[Opening Recorded information section]

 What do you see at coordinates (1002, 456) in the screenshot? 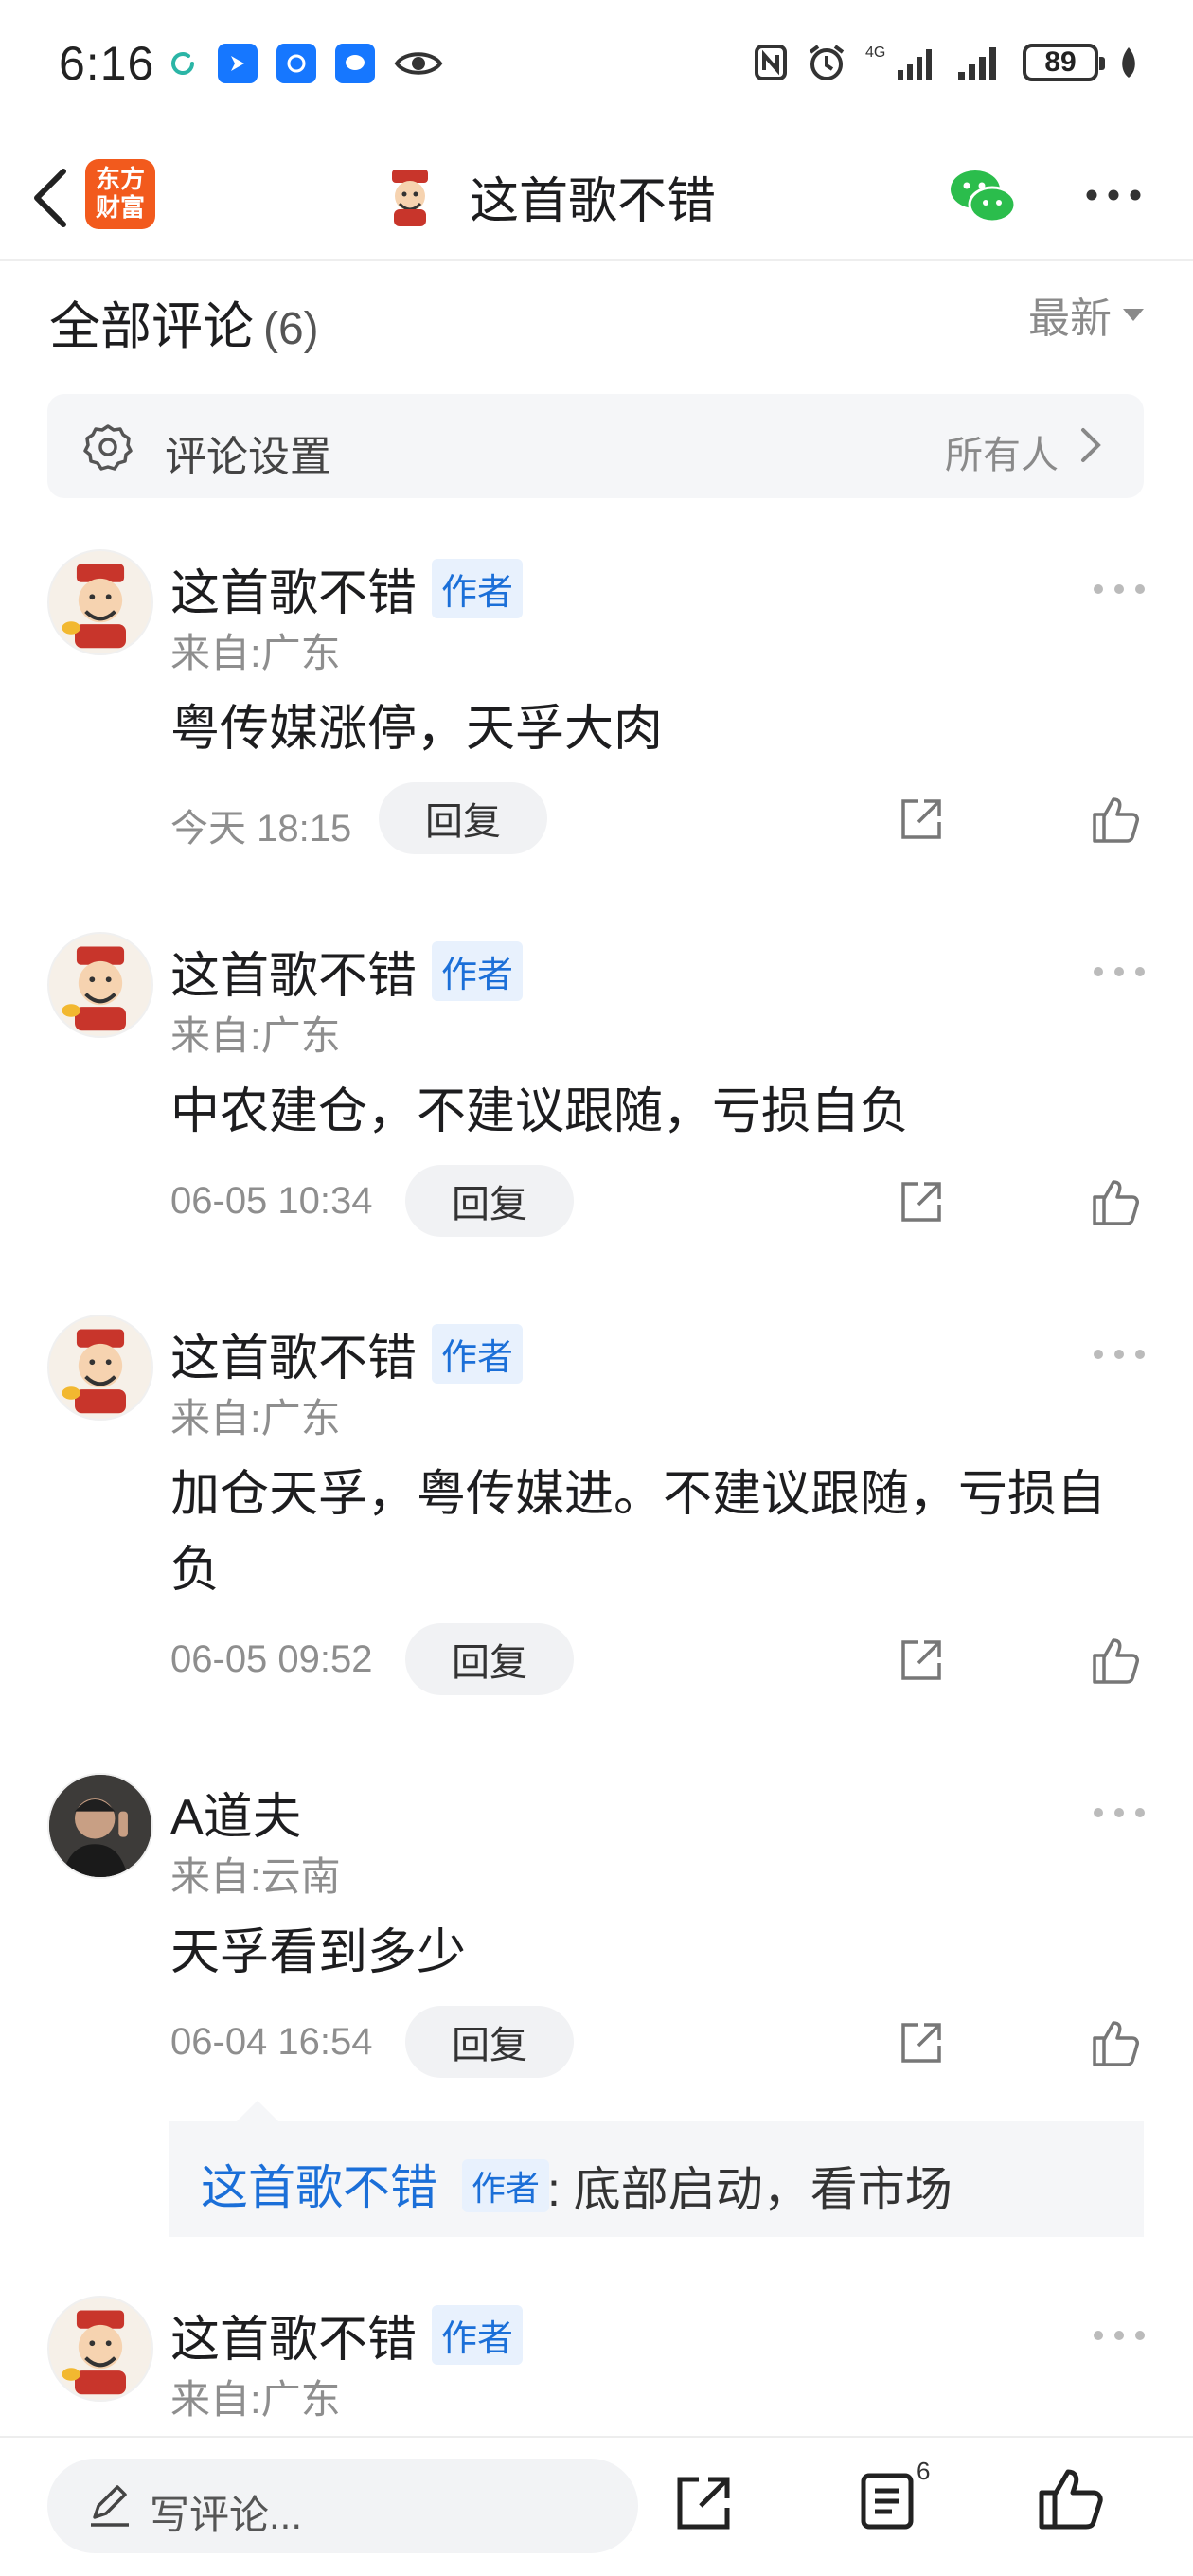
I see `settings-value: 所有人` at bounding box center [1002, 456].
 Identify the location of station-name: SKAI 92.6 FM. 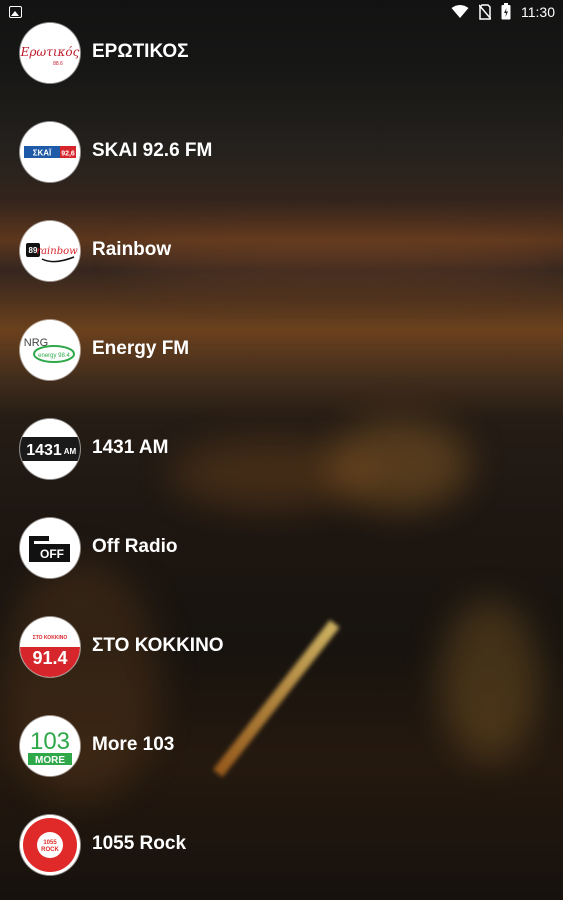
(152, 150).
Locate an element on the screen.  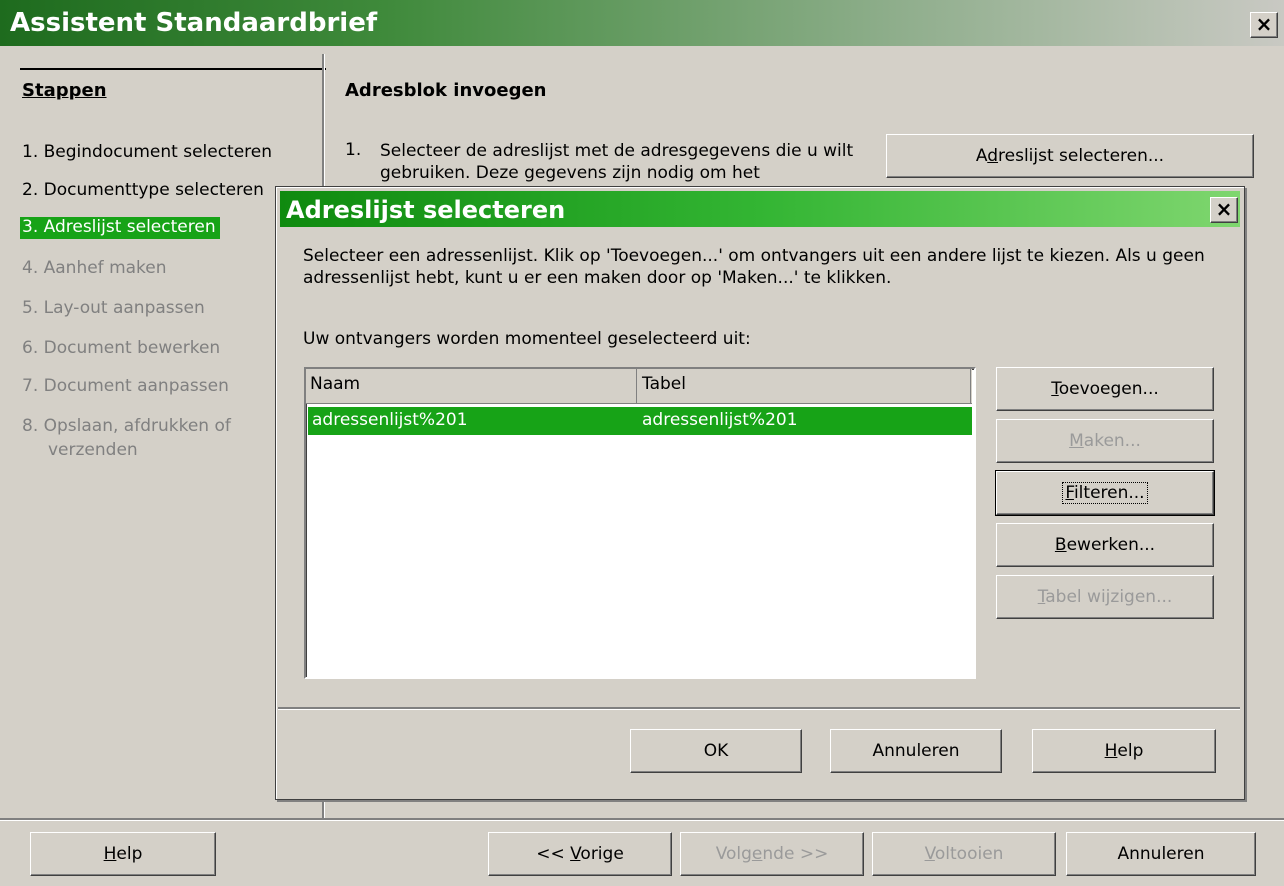
finish-button: Voltooien is located at coordinates (964, 854).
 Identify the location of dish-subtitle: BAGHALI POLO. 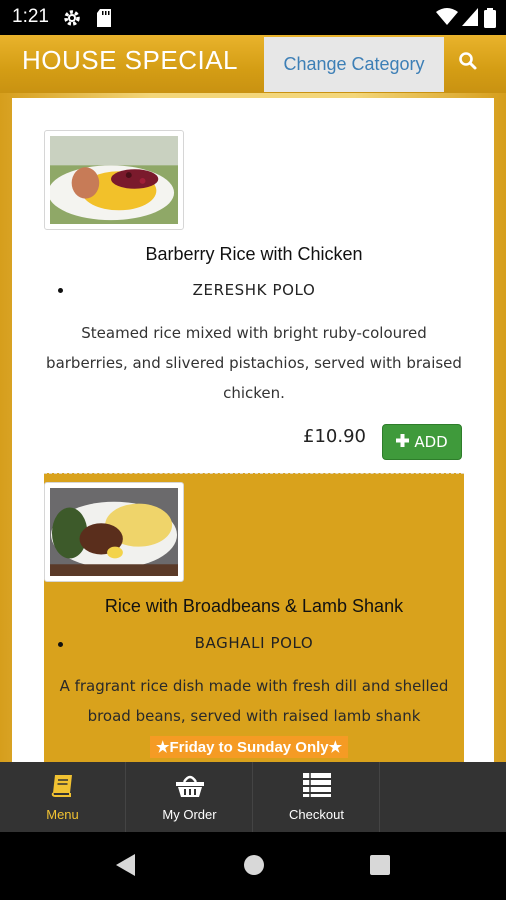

[Closing Recorded information section]

* [Exercise description]
Could you render every line of the rows above as a Markdown table with the columns Number and Line text, numbering the lines in order and skipping blank ones? Leave the pictures out.

* [Solution]
| Number | Line text |
|---|---|
| 1 |  What do you see at coordinates (1002, 456) in the screenshot?  |
| 2 | I see `settings-value: 所有人` at bounding box center [1002, 456]. |
| 3 |  Identify the location of station-name: SKAI 92.6 FM.  |
| 4 | (152, 150). |
| 5 | Locate an element on the screen.   |
| 6 | finish-button: Voltooien is located at coordinates (964, 854). |
| 7 |  Identify the location of dish-subtitle: BAGHALI POLO.  |